Colonial Pipeline Admits Ransomware Attack Stole Personal Data

data breach, security breaches

US pipeline operator confirms devastating ransomware attack in May, also resulted in theft of personal information of nearly 6,000 people

Three months after US east coast fuel supplies were crippled in ransomware attack, Colonial Pipeline has admitted personal data was also stolen.

Speaking to CNN, a company spokesperson confirmed that the ransomware attack in May had compromised the personal information of nearly 6,000 individuals.

The problem began on Friday 7 May this year, when a major pipeline (Colonial Pipeline) in the United States was attacked by DarkSide, that resulted in widespread fuel shortages on the US east coast.

Pipeline attack

Indeed, so serious was the attack that the US government engaged emergency powers and US President Joe Biden received “personal briefings” about the cyberattack.

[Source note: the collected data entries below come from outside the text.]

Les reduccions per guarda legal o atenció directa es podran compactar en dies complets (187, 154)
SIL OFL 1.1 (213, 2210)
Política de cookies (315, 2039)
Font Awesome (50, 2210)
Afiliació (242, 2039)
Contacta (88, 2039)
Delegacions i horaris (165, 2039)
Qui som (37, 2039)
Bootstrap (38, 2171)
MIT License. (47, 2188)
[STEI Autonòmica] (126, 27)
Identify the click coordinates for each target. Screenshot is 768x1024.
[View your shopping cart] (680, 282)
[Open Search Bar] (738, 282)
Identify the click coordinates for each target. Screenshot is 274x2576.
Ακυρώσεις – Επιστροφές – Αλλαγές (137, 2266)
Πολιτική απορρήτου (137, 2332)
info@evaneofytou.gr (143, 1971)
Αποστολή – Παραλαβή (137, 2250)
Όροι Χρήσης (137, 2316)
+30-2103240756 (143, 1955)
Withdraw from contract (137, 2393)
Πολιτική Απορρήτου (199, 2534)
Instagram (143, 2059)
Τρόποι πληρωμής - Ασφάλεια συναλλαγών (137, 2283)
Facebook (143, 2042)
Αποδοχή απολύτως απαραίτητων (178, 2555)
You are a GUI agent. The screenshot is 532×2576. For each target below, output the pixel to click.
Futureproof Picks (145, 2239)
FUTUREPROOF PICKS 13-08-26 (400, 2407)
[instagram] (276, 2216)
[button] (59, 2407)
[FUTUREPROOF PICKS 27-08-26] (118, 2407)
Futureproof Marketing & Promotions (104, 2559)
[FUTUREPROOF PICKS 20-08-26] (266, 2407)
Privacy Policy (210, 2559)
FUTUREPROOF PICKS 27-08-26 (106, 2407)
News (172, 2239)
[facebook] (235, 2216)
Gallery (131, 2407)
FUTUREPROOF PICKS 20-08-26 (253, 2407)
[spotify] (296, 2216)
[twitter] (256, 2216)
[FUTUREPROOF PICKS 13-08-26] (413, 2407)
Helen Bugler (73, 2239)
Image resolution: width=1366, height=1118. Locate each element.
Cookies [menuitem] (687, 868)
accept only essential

And the attack brought ransomware attacks into the public light and they dominated the face-to-face meeting in June between Biden and Russia’s President Vladimir Putin.

And to make matters worse, the management of Colonial Pipeline paid the DarkSide hackers to restore its systems.

The CEO, Joseph Blount, authorised a ransom payment of $4.4 million (75 Bitcoin).

He said they had authorised the ransom payment, because executives were unsure how badly the cyberattack had breached its systems, and consequently, how long it would take to bring the pipeline back.

Security researchers at London-based Eliptic subsequently identified the Bitcoin digital wallet used by DarkSide to extract ransoms from their victims.

And in June the US DoJ seized 63.7 bitcoins in a ransom recovery.

Stolen data

Besides crippled IT systems at Colonial Pipeline in May, the DarkSide hackers also reportedly stole personal data of thousands of people.

Bleeping Computer first reported that Colonial Pipeline was sending notification letters that it had “recently learned” that DarkSide operators were also able to collect and exfiltrate documents containing personal information of a total of 5,810 individuals during their attack.

The 5,810 people impacted are reported mostly current or former company staff and their family members, a Colonial Pipeline spokesperson told CNN.

The letter explains the hackers reportedly gained access to records including names; contact information; birth dates; social security, driver’s license and military ID numbers; and health insurance information – all of which can be used for future exploits.

“Though our pipeline system is now fully operational, we have been hard at work with third-party cybersecurity experts determining what, if any, personal information may have been affected as a result of the attack,” the company spokesperson told CNN.

“Based on this review, we learned that an unauthorised party acquired certain personal information in connection with the attack,” the spokesperson reportedly said.

“Colonial Pipeline sincerely appreciates the ongoing support and understanding from our dedicated employees and the public as we worked to thoroughly investigate this incident,” the spokesperson concluded.